What problem does this paper attempt to address?
This paper attempts to solve the problem of sparse optimization on the Stiefel manifold (i.e., orthogonal constraints), especially for the optimization of dimensionality reduction models for high - dimensional data. Specifically, the paper proposes a new method to deal with non - smooth composite minimization problems with orthogonal constraints. Its goal is to find an effective method for sparse analysis of high - dimensional data and extract low - dimensional features.
### Problem Description
The main optimization problem discussed in the paper is:
\[
\min_{X} f(X)+r(X) \quad \text{s.t.} \quad X \in S_{n,p}
\]
where:
- \( S_{n,p}=\{X \in \mathbb{R}^{n \times p} \mid X^{\top}X = I_p\} \) represents the Stiefel manifold.
- \( f:\mathbb{R}^{n \times p}\to\mathbb{R} \) is a differentiable but possibly non - convex function, and its gradient \( \nabla f(X) \) satisfies Lipschitz continuity.
- \( r:\mathbb{R}^{n \times p}\to\mathbb{R} \) is a convex but possibly non - smooth function, usually using the element - wise \( \ell_1 \) norm to enforce sparsity.
### Limitations of Existing Methods
Existing methods are mainly divided into two categories:
1. **Riemannian algorithms**: such as the Riemannian sub - gradient method and MADMM (Manifold Alternating Direction Method of Multipliers). These methods are mainly used to handle smooth objective functions, but they are not effective for non - smooth objective functions.

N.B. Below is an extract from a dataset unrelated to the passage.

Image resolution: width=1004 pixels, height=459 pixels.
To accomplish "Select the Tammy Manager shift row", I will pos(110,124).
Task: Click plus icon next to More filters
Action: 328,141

2. **Lagrange multiplier methods**: such as PAMAL (Proximal Alternating Minimized Augmented Lagrangian). By introducing an indicator function, the minimization problem with orthogonal constraints is transformed into an unconditional minimization problem. However, these methods are more sensitive in parameter settings and have high computational complexity.
### Proposed New Method
The paper proposes a new method based on the nonlinear eigenvalue problem (NEPv) and the alternating direction multiplier method (ADMM), called NEPv ADMM. The main steps of this method are as follows:
1. **Variable splitting**: Decompose the original problem into two sub - problems, one is a smooth optimization problem on the manifold, and the other is a simple convex optimization problem.
2. **ADMM framework**: Solve these two sub - problems respectively through the ADMM framework.
3. **NEPv transformation**: Transform the smooth optimization problem on the manifold into a nonlinear eigenvalue problem and solve it using the self - consistent field (SCF) iteration.
4. **Proximal gradient method**: For the convex optimization sub - problem, use the proximal gradient method to solve the closed - form solution.
### Main Contributions
1. **Efficiency**: The new method makes full use of the structural characteristics of the objective function and has high convergence efficiency.
2. **Applicability**: It is applicable to various applications in machine learning and data science, such as sparse principal component analysis (sPCA), orthogonal dictionary learning (ODL), compression patterns in physics, etc.
3. **Innovation**: For the first time, NEPv and ADMM are combined and applied to non - smooth optimization problems with orthogonal constraints.
### Conclusion
The NEPv ADMM method proposed in the paper shows significant advantages in dealing with non - smooth optimization problems with orthogonal constraints, especially in terms of sparsity and dimensionality reduction. Future work will further study the convergence properties of this method and extend it to a wider range of objective function types.